William Galvin, Massachusetts' top securities regulator, said Friday that he has finalized the state's fiduciary rule to impose "a true fiduciary conduct standard" in Massachusetts.
The new regulations, which take effect March 6, require broker-dealers and their agents to provide investment advice and recommendations "without regard to the interests of anyone but the customer." A prominent consumer advocate, however, said the final rule had been weakened from the original version.
Enforcement of the regulations will start on Sept. 1.
"Since the SEC has failed to enact a meaningful conduct rule to protect working families from abusive practices in the brokerage industry, it has been left to my office to apply a real fiduciary standard on broker-dealers and agents in Massachusetts," Galvin said Friday in a statement. "Enacting this rule will provide stronger protections for Massachusetts investors, by imposing a heightened duty of care and loyalty on broker-dealers and agents."

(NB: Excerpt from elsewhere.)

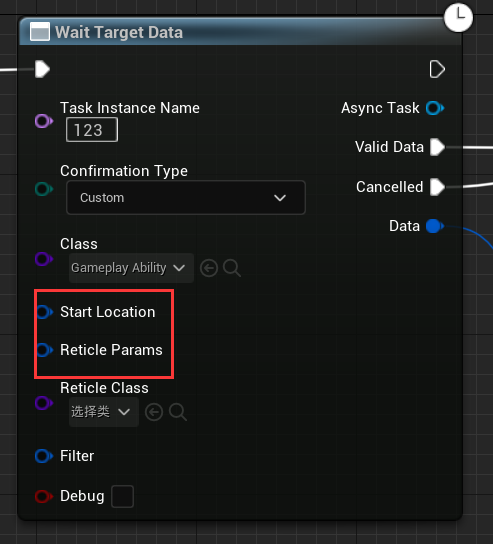The height and width of the screenshot is (544, 493).
Task: Click the Start Location input pin
Action: point(44,312)
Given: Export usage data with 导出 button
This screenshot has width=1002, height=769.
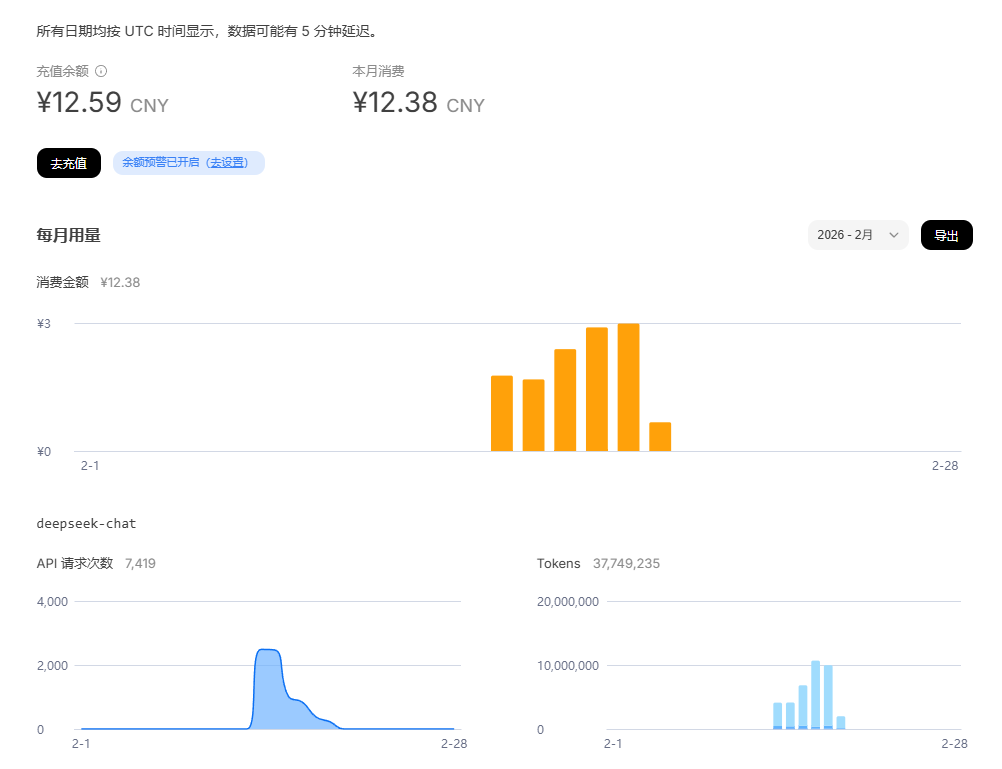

Galvin added that the Massachusetts standard will protect retirees in the state and "their hard-earned retirement savings from conflicted investment advice, which has been shown to cost investors billions of dollars each year."
The new rule also prohibits sales contests, which Galvin's office has identified "as a repeated cause of harm to investors."
The rule goes beyond the SEC's Regulation Best Interest, which Galvin said "bans only those contests which are product-specific or limited to particular securities in particular time periods."